Chad Daybell is also serving life sentences for the deaths of Vallow Daybell’s children, 7-year-old Joshua “JJ” Vallow and 16-year-old Tylee Ryan, and his wife, Tammy. Authorities in Idaho said the case included bizarre claims by Chad Daybell and Vallow Daybell that the children were zombies and that Vallow Daybell was a goddess tasked with ushering in an apocalypse.
Vallow Daybell, who isn’t an attorney but chose to defend herself at trial in Arizona, sat mostly still as the verdict was read but glanced occasionally at jurors as they were asked to confirm they found her guilty on the single charge.
One of the jurors, Victoria Lewis, said outside the courthouse that Vallow Daybell didn’t do herself any favors by choosing to represent herself.

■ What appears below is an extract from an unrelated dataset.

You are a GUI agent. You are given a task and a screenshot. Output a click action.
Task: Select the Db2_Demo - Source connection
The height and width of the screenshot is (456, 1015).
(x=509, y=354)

“Many days she was just smiling and laughing and didn’t seem to take anything very seriously,” Lewis told reporters.
Vallow Daybell told the jury that Vallow chased her with a bat inside her home, and her brother shot Vallow in self-defense as she left the house. She told jurors the death was a tragedy, not a crime.
Cox died five months later from what medical examiners said was a blood clot in his lungs.
Vallow’s siblings, Kay Woodcock and Gerry Vallow, told reporters outside court that they are grateful for the jury’s decision.
“We gotcha, and you’re not the smartest person in the room,” Woodcock said when asked if she has a message for Vallow Daybell. “Everybody’s going to forget about you.”
The Associated Press left email messages seeking comment Tuesday from the Maricopa County Attorney’s Office, which prosecuted the case, and the lawyers who served as legal advisers to Vallow Daybell during the trial.
Last week Adam Cox, another brother of Vallow Daybell, testified on behalf of the prosecution, telling jurors that he had no doubt that his siblings were behind Vallow’s death.
Adam Cox said the killing happened just before he and Vallow were planning an intervention to bring his sister back into the mainstream of their shared faith in the Church of Jesus Christ of Latter-day Saints. He testified that before Vallow’s death, his sister had told people her husband was no longer living and that a zombie was living inside his body.
Four months before he died, Vallow filed for divorce from Vallow Daybell, saying she had become infatuated with near-death experiences and had claimed to have lived numerous lives on other planets. He alleged she threatened to ruin him financially and kill him. He sought a voluntary mental health evaluation of his wife.
Vallow Daybell is scheduled to go on trial again in early June, accused in a plot to kill Brandon Boudreaux, the ex-husband of Vallow Daybell’s niece. Boudreaux survived.